The continued search for intermediate hosts and potential reservoirs for SARS-CoV2 makes it clear that animal surveillance is critical in outbreak response and prevention. Real-time RT-PCR assays for SARS-CoV2 detection can easily be adapted to different host species. U.S. veterinary diagnostic laboratories have used the CDC assays or other national reference laboratory methods to test animal samples. However, these methods have only been evaluated using internal validation protocols. To help the laboratories evaluate their SARS-CoV2 test methods, an interlaboratory comparison (ILC) was performed in collaboration with multiple organizations. Forty-four sets of 19 blind-coded RNA samples in Tris-EDTA (TE) buffer or PrimeStore transport medium were shipped to 42 laboratories. Results were analyzed according to the principles of the International Organization for Standardization (ISO) 16140-2:2016 standard. Qualitative assessment of PrimeStore samples revealed that, in approximately two-thirds of the laboratories, the limit of detection with a probability of 0.95 (LOD95) for detecting the RNA was ≤20 copies per PCR reaction, close to the theoretical LOD of 3 copies per reaction. This level of sensitivity is not expected in clinical samples because of additional factors, such as sample collection, transport, and extraction of RNA from the clinical matrix. Quantitative assessment of Ct values indicated that reproducibility standard deviations for testing the RNA with assays reported as N1 were slightly lower than those for N2, and they were higher for the RNA in PrimeStore medium than those in TE buffer. Analyst experience and the use of either a singleplex or multiplex PCR also affected the quantitative ILC test results.
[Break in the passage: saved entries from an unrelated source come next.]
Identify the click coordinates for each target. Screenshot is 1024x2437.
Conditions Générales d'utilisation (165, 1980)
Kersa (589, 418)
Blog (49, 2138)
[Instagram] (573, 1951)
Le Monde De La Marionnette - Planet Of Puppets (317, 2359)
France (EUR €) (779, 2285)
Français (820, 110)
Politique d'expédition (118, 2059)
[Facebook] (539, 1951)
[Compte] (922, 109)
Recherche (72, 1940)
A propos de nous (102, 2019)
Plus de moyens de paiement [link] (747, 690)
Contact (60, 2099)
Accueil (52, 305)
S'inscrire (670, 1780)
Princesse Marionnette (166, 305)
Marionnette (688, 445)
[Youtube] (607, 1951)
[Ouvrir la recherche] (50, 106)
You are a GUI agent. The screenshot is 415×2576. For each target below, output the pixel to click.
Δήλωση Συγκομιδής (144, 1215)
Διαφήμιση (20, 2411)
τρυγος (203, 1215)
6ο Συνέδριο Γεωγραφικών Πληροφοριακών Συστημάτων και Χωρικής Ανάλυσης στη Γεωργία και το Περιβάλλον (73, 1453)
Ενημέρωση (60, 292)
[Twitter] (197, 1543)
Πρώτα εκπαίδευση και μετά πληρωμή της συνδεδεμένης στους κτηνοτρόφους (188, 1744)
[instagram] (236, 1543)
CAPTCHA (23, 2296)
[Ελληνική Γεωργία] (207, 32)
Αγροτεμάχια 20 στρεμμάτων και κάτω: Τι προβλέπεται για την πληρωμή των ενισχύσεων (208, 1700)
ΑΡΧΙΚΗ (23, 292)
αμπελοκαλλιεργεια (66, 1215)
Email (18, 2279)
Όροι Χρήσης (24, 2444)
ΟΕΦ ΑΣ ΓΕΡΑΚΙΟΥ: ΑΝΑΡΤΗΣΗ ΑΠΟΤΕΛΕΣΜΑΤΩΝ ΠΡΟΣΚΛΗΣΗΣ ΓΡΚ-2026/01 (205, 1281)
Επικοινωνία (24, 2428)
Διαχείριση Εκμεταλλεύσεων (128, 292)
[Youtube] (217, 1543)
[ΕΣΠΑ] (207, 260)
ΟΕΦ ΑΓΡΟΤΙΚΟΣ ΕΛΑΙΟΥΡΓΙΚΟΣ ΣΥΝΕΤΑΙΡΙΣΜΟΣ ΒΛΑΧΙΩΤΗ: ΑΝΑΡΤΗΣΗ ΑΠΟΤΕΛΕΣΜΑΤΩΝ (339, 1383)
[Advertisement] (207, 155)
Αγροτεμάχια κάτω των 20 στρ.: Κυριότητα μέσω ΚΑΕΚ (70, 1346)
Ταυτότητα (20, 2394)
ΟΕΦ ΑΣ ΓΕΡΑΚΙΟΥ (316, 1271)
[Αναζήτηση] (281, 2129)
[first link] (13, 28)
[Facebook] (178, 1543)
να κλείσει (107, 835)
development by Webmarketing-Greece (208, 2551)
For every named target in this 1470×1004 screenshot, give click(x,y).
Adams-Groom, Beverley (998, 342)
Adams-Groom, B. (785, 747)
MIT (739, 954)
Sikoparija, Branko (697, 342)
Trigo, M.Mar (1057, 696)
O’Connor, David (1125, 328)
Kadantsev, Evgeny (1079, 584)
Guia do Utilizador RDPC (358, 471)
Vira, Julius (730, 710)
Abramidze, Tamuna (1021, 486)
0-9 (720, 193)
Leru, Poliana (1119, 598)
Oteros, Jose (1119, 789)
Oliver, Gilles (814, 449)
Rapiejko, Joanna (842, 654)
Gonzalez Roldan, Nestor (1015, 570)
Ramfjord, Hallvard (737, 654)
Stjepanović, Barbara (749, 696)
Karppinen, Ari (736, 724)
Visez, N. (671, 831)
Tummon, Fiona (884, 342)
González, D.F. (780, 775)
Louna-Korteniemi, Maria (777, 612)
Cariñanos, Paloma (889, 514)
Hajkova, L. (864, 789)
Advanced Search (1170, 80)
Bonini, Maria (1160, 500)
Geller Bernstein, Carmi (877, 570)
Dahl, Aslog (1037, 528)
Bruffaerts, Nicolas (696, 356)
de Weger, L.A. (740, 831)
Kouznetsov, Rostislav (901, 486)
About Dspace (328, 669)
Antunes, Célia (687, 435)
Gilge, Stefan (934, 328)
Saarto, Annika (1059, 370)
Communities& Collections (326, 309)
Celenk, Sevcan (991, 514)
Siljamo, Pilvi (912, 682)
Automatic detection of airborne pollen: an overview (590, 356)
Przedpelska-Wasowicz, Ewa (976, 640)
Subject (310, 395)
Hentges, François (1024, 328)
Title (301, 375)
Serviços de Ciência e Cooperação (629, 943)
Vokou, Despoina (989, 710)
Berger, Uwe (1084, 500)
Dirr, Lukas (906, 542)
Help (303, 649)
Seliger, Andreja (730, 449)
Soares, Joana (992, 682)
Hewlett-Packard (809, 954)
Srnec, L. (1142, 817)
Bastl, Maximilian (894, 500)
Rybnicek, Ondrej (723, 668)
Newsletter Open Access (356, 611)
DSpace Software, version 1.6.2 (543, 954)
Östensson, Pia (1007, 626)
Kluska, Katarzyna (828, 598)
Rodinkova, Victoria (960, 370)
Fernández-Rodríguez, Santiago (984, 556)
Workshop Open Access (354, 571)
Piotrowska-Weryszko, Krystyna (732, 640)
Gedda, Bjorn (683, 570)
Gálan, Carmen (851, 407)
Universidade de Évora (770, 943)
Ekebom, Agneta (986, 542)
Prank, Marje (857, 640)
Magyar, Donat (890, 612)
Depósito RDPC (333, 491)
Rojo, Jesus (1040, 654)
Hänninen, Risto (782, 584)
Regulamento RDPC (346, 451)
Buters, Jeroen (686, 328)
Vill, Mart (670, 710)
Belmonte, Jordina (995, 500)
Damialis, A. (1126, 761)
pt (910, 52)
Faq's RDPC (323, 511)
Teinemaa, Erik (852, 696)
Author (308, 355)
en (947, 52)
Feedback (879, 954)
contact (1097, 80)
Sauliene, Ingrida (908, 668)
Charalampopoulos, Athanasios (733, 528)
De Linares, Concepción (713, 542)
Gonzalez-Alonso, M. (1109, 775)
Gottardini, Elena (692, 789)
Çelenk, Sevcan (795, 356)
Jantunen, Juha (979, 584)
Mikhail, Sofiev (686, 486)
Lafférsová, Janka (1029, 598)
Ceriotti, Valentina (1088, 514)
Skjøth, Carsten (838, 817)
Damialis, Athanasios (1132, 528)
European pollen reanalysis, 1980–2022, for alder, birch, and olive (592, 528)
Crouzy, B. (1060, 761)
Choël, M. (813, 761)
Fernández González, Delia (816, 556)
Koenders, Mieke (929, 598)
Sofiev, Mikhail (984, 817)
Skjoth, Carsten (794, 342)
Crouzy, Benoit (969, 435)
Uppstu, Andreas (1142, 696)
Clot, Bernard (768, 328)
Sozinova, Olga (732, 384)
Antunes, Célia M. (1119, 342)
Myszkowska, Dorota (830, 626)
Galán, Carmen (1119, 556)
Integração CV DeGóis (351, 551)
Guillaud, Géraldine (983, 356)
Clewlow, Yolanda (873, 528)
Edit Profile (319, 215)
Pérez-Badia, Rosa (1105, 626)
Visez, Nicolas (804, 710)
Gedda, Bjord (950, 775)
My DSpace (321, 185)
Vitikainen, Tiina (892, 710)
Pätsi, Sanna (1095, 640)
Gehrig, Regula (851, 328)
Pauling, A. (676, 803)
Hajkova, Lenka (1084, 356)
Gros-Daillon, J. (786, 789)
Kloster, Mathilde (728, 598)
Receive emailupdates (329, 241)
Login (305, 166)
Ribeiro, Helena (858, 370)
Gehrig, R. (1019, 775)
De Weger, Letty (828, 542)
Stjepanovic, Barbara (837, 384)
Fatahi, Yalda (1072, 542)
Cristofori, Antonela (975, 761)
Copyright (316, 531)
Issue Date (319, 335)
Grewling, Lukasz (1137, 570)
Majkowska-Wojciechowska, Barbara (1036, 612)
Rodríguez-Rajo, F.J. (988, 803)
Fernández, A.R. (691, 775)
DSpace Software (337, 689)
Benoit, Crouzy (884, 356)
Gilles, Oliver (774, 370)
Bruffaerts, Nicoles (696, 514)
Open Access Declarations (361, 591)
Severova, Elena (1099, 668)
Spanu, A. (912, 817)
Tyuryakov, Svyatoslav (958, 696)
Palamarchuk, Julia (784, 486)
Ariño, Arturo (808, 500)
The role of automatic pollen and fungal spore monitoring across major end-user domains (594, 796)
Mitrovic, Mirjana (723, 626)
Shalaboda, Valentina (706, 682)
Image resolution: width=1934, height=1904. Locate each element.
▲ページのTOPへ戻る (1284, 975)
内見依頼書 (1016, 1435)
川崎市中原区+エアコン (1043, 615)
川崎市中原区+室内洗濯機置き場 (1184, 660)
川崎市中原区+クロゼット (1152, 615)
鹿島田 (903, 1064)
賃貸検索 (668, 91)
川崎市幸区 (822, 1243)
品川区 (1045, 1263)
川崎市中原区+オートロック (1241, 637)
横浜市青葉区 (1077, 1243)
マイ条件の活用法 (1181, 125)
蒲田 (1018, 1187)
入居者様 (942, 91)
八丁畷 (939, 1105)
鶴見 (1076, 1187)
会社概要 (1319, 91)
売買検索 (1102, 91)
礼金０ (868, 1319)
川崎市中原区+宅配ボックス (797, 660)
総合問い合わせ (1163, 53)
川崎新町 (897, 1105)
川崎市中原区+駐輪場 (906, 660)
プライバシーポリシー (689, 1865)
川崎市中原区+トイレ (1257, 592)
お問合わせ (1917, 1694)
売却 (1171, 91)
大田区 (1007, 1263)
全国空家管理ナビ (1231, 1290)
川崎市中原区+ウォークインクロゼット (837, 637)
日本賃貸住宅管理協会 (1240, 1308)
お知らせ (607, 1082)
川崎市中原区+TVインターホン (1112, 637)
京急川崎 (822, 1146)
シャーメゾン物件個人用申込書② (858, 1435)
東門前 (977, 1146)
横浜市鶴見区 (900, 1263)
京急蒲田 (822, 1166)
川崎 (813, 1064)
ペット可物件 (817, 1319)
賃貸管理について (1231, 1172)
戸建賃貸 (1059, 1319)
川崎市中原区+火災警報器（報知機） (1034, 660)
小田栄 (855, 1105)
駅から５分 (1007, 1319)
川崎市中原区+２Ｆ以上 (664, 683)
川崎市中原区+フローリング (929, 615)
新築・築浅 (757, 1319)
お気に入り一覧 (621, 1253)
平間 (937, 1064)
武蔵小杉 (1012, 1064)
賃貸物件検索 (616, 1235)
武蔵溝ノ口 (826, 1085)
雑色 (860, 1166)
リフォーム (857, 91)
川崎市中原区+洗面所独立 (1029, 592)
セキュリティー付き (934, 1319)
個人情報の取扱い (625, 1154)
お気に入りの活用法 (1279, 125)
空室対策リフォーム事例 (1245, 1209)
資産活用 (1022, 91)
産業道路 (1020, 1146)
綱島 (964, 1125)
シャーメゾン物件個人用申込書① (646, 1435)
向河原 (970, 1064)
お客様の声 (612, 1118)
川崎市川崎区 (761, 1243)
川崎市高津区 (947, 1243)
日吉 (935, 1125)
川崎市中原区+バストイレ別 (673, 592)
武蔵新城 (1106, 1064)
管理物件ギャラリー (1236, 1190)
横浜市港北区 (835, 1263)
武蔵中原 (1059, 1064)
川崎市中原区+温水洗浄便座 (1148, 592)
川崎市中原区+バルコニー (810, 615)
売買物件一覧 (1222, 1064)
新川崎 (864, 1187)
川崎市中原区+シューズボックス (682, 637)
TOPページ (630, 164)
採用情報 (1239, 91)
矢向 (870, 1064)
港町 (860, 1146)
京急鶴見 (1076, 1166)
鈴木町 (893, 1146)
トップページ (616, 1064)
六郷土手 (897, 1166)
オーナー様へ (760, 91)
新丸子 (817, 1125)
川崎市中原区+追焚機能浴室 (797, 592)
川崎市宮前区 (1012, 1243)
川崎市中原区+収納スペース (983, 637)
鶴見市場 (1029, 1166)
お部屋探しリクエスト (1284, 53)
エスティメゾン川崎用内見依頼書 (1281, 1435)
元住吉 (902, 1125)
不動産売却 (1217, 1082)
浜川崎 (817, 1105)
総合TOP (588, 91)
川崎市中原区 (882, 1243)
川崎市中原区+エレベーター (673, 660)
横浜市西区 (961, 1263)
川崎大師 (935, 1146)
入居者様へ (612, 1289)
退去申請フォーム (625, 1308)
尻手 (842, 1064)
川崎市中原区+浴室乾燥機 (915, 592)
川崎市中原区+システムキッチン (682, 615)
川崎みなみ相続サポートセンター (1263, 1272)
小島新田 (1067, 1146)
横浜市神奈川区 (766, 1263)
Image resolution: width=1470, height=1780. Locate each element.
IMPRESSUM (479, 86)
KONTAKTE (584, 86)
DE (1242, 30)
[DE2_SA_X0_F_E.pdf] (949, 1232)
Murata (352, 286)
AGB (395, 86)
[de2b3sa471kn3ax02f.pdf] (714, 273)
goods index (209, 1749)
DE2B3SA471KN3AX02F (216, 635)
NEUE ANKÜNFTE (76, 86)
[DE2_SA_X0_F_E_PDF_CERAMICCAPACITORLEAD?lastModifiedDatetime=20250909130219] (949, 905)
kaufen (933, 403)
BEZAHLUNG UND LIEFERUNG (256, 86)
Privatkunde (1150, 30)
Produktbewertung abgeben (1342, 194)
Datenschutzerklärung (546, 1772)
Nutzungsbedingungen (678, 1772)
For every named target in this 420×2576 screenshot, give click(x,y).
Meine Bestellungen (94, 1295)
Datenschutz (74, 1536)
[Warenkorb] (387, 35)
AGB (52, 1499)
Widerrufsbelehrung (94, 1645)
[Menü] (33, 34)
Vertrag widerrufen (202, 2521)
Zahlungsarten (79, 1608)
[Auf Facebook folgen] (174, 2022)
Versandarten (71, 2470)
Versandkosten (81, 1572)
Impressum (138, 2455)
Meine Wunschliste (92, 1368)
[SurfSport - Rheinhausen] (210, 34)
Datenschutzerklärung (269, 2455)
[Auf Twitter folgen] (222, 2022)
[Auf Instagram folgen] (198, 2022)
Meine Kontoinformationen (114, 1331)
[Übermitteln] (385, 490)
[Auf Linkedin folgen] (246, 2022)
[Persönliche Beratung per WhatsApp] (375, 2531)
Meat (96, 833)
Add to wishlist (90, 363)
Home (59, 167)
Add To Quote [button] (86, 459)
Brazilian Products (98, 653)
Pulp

对 SARS-CoV2 中间宿主和潜在宿主的持续探索表明，动物监测对于疫情应对和预防至关重要。用于 SARS-CoV2 检测的实时 RT-PCR 检测可以轻松适应不同的宿主物种。美国兽医诊断实验室已使用 CDC 检测或其他国家参考实验室方法来测试动物样本。但是，这些方法仅使用内部验证协议进行了评估。为了帮助实验室评估其 SARS-CoV2 测试方法，与多个组织合作进行了实验室间比较 (ILC)。将在 Tris-EDTA (TE) 缓冲液或 PrimeStore 转运培养基中的 44 组 19 个盲编码 RNA 样品运送到 42 个实验室。结果根据国际标准化组织 (ISO) 16140-2:2016 标准的原则进行分析。PrimeStore 样本的定性评估显示，在大约三分之二的实验室中，检测 RNA 的概率为 0.95 (LOD95) 的检测限为每次 PCR 反应≤20 个拷贝，接近每个 3 个拷贝的理论 LOD。反应。由于其他因素，例如样品收集、运输和从临床基质中提取 RNA，临床样品中不会出现这种灵敏度水平。Ct 值的定量评估表明，报告为 N1 的检测 RNA 的重现性标准偏差略低于 N2，并且 PrimeStore 培养基中的 RNA 的重现性标准偏差高于 TE 缓冲液中的 RNA。